Exclude the pictures and transcribe the rest of the data below exactly.
The records Block Start
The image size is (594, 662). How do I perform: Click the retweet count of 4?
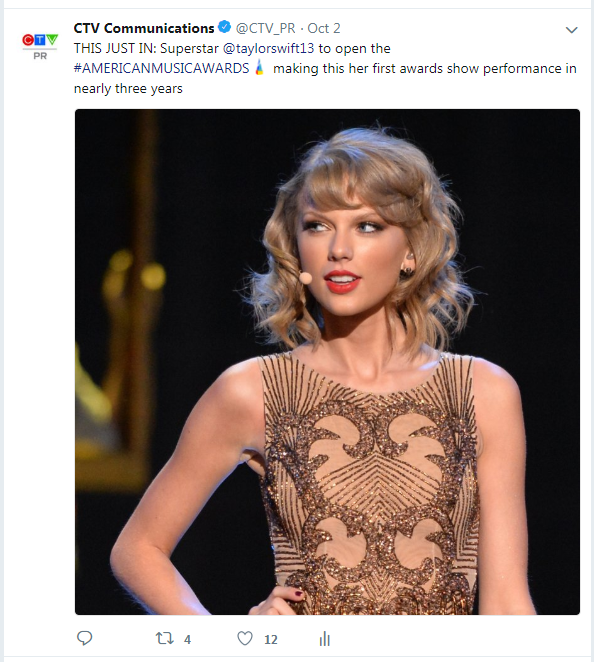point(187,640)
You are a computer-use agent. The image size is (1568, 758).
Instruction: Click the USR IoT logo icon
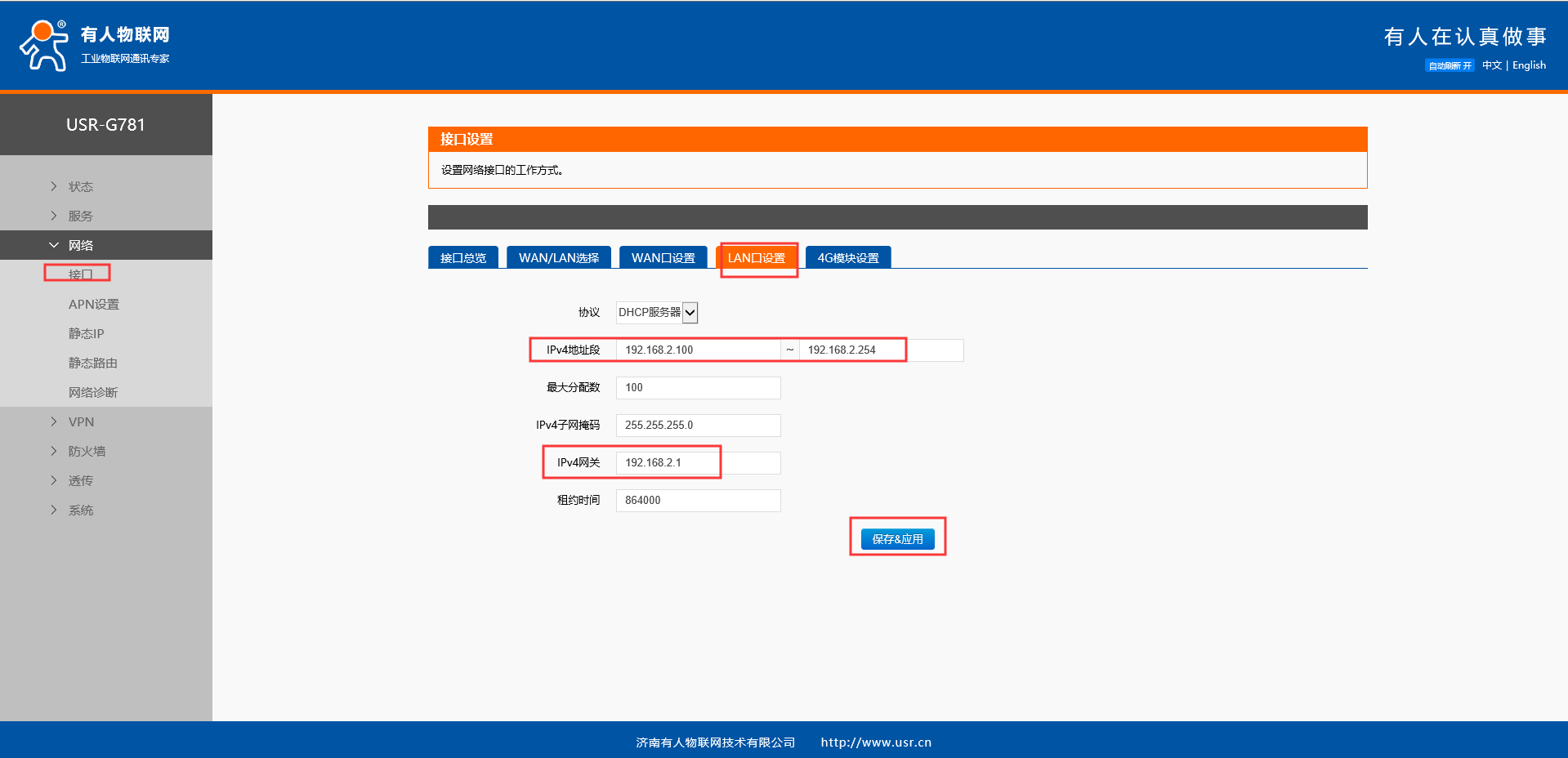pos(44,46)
The records Block End
■ Response to the exercise:
The image size is (594, 662). How do I perform: Click the retweet count of 4?
point(187,640)
You are a computer-use agent. The image size is (1568, 758).
Instruction: Click the USR IoT logo icon
pos(44,46)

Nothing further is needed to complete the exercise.